The second C–S bond was installed in 77% yield by treating 33 with an excess of 4-methoxy-α-toluenethiol and BF3·Et2O. Pleasingly, this addition occurred with a 90:10 kinetic preference for the desired cis-isomer 34. At this junction, completion of glionitrin A left only deprotection of the thioethers and an oxidative closure of the disulfide bridge. Deprotection was accomplished with BBr3 at −20 °C, but a subsequent oxidation with commonly used iodine led to decomposition. In contrast, we found that a disulfide mediated closure[33] using reagent 35, previously not used in the context of DTDKP synthesis, effectively produced the desired annulation in 82% isolated yield and thus completed the synthesis of glionitrin A. The reported procedure for converting glionitrin A to B (MeI, pyridine, then NaBH4)[19] was attempted but proved capricious in our hands. A mixture of dithiol 36, MeI, and iPrEt2N, however, gave a clean rupture of the S–S bridge along with a surprisingly efficient double S-methylation that concluded the synthesis of glionitrin B in quantitative yield. The ring-opening of 1 with 36 was modeled by DFT as an isodesmic reaction and found to be favored by ΔΔG298 = 2.8 kcal/mol.
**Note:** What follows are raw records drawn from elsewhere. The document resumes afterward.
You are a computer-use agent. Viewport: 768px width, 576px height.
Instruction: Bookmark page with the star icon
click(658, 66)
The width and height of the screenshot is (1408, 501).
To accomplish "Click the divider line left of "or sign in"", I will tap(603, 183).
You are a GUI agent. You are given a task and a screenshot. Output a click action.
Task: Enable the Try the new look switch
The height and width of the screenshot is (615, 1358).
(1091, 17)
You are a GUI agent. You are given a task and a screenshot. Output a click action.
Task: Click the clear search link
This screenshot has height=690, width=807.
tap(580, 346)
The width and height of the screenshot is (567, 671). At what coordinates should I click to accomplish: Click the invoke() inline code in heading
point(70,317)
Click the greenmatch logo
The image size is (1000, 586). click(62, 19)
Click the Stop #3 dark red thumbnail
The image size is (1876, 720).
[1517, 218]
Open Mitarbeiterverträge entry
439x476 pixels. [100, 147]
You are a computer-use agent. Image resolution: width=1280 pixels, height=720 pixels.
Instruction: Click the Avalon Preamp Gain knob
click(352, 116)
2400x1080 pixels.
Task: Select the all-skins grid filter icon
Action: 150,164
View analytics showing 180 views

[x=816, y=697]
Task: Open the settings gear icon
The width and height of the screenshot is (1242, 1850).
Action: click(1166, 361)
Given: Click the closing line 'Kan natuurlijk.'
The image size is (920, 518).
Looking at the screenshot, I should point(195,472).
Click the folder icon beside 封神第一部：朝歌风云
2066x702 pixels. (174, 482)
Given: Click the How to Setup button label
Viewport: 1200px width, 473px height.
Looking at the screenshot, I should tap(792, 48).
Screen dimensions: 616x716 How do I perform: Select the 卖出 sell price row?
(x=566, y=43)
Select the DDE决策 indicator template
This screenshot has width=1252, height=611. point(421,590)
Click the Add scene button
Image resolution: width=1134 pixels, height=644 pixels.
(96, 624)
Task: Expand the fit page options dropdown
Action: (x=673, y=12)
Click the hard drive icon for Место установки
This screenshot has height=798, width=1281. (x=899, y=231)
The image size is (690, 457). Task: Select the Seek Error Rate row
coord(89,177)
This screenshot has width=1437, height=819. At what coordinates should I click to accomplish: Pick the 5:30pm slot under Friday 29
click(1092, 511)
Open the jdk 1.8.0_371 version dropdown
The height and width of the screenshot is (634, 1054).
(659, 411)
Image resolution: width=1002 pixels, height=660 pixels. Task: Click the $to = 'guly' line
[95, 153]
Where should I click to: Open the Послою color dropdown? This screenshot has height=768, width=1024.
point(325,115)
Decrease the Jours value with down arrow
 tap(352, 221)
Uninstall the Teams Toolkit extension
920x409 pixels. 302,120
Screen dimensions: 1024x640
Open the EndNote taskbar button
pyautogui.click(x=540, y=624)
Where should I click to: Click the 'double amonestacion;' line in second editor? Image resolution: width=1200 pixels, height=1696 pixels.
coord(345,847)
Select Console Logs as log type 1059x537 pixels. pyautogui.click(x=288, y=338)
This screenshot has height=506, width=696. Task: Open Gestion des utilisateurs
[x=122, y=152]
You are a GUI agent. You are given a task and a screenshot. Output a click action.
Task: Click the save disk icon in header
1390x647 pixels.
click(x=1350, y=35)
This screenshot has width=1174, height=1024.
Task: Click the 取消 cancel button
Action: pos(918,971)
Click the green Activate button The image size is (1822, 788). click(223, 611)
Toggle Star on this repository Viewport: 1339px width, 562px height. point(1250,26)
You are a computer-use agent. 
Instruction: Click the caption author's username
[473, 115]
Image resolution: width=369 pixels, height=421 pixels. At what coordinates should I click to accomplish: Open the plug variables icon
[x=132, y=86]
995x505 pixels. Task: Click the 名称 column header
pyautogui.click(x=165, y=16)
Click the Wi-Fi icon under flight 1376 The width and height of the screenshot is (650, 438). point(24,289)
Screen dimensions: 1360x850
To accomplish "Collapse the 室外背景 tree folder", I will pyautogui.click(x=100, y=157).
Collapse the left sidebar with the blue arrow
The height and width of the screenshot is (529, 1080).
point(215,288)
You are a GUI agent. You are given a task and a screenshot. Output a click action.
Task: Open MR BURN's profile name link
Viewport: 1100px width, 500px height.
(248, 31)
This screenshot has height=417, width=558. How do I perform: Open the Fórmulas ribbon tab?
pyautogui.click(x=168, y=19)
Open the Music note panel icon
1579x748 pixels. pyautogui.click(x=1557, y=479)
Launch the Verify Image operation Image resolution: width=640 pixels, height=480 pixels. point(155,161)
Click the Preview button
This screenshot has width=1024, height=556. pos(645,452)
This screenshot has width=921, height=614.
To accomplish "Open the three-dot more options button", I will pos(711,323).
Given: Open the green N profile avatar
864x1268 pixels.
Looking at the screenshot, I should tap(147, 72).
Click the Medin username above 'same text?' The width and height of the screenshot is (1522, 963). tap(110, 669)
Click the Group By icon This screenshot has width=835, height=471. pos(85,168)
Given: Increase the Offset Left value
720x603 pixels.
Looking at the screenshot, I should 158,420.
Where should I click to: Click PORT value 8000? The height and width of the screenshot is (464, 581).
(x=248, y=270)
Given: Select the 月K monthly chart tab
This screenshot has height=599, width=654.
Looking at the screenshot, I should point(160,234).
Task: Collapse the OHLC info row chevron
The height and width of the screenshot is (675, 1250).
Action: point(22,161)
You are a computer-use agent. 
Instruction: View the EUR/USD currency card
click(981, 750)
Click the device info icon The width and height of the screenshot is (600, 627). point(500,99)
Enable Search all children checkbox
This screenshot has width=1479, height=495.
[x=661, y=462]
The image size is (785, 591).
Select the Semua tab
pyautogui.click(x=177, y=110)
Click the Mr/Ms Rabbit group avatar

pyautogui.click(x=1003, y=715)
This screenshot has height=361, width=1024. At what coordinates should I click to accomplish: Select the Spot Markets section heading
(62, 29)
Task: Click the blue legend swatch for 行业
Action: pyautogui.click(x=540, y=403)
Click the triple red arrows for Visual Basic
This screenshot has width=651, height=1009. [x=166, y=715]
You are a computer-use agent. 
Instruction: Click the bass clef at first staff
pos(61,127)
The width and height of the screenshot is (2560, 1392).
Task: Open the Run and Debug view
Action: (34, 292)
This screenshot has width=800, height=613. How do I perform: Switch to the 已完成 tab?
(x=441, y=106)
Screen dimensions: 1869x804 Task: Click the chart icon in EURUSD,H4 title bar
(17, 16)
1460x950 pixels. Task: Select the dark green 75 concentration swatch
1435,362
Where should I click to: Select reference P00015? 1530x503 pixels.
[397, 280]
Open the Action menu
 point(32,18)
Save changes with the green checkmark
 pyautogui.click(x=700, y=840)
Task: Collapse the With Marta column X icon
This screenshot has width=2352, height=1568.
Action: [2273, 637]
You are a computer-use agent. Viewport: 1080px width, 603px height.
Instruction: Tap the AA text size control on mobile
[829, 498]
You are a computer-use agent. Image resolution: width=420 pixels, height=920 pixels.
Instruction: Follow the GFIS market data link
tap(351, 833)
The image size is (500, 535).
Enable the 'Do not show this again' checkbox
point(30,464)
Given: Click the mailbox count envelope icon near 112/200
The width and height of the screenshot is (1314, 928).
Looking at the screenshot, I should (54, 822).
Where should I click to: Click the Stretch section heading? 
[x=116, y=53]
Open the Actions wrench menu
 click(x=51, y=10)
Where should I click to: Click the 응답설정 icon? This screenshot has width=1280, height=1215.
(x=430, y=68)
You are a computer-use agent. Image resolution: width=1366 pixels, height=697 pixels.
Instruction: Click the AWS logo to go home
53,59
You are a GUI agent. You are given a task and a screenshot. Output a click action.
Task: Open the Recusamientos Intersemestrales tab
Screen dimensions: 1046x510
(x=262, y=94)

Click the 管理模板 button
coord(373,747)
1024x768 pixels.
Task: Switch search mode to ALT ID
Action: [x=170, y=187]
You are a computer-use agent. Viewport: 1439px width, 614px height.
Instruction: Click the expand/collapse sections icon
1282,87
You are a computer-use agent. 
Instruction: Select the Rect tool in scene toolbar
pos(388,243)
Enantioselective HPLC analysis of synthetic glionitrin B confirmed a >99:1 er and thus that the final steps of the synthesis proceeded without racemization. The analytical data for synthetic (S,S)-glionitrin A/B were in agreement with those reported except for the optical rotations. These were reversed from (−) to (+) and of a lower magnitude. We therefore prepared the corresponding (−)-isomers of both compounds. The absolute configuration of synthetic (−)-glionitrin A was corroborated as R,R by scXRD analysis (Flack = 0.01(6)). Moreover, the CD-spectra of the (−)-(R,R) isomers displayed Cotton effects matching those reported for natural material. Accordingly, the absolute configuration of natural glionitrin A/B should be revised to R,R.

In conclusion, practical syntheses of (−)-glionitrin A/B were achieved in eight/nine steps and 15% overall yield from abundant 29. The route can be executed in 7 days with only four/five purification steps in the sequence. On a salient note, chemical synthesis thus requires less than half the time needed to obtain glionitrin B by fermentation.[19] The introduction of a mild oxidative sulfenylation of TKPs was critical for asymmetric construction of DTDKPs on the sensitive 7-nitro indoline-fused scaffold 9. As evident from DFT models, the rate and stereoselectivity of this reaction reflect a finely tuned interplay between the substrate, catalyst, and electrophile. Still, the methodology was successfully extended to substructures of several related natural products including (+)-chetomin (26) and (+)-dithiosilvatin (28) that are yet to be reached by chemical synthesis. While synthetically viable, the selectivities with certain substrates leave room for improvement and we anticipate refinements in both catalyst and electrophile design. Such studies are underway and will be reported in due course.